Spidey's Home

In the first 10 minutes, Spider-Man: Homecoming corrects everything that was wrong with the Andrew Garfield version: a Peter Parker who cares more about people and being kind than anything else, setting up the reality of all the moral conflict to come as he's repeatedly given the choice between what he wants and what's right.

Michael Keaton takes a second-class (classic, but ultimately lame) Spider-Man villain and makes him the most articulated and terrifying thing in any Marvel movie to date. It's also nice to see a cast that's extensively ethnically diverse without feeling like it's checking boxes in a Beneton ad, though we must note they stopped short at colorblind casting any of the leads.
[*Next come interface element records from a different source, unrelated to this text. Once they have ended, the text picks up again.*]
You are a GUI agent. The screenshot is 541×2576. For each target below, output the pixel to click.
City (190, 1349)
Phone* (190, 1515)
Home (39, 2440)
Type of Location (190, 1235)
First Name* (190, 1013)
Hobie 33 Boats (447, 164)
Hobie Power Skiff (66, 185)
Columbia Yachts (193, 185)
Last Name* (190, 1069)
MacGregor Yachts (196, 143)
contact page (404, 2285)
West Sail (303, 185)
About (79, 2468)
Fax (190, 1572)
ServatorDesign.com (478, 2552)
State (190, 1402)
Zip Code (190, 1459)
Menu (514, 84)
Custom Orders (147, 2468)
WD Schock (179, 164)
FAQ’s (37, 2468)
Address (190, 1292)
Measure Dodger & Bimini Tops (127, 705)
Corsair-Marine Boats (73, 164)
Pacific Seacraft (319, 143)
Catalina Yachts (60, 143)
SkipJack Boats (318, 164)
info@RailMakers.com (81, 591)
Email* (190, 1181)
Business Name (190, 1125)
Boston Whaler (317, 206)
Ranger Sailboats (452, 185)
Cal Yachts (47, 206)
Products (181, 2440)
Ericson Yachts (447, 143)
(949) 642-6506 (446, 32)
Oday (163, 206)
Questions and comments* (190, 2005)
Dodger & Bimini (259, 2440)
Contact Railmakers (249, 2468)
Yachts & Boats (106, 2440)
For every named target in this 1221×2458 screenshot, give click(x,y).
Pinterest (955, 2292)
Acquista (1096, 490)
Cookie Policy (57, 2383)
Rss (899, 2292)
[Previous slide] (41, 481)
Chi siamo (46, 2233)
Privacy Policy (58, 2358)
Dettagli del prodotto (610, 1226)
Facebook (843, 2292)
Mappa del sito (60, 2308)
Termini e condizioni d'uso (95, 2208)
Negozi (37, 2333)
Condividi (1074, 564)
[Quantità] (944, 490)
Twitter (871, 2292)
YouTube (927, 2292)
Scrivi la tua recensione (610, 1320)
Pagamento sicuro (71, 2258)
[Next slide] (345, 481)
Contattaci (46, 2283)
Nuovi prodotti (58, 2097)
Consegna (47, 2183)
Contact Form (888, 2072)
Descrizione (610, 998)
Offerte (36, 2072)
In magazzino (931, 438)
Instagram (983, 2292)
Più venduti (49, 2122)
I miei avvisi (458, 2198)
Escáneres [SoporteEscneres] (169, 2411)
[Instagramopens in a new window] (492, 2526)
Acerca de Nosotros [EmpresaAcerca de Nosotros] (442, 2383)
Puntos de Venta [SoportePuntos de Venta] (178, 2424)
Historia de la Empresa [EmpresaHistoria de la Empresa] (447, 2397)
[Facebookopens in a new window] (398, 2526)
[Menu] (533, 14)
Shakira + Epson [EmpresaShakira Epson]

However, the film's organic feel is also its only weakness: it's too real to have a linear story arc that keeps you on the edge of your seat, and the victories are all so harrowing you nearly weep with relief, yet so humbling that there's little to enjoy in the outcomes.

Perhaps that's what it should be, showing us that action isn't the fun stuff—it's the scary stuff, and we shouldn't hanker for it in a universe populated with real people. The fun stuff is with the people who make your life rich, not in putting them at risk.

But then, it also means we as the audience never get to enjoy the escapism of vicarious triumph. This Spider-Man is so real we never quite get to feel like we've left our own struggles at the door—which is both to its credit, and its limitation.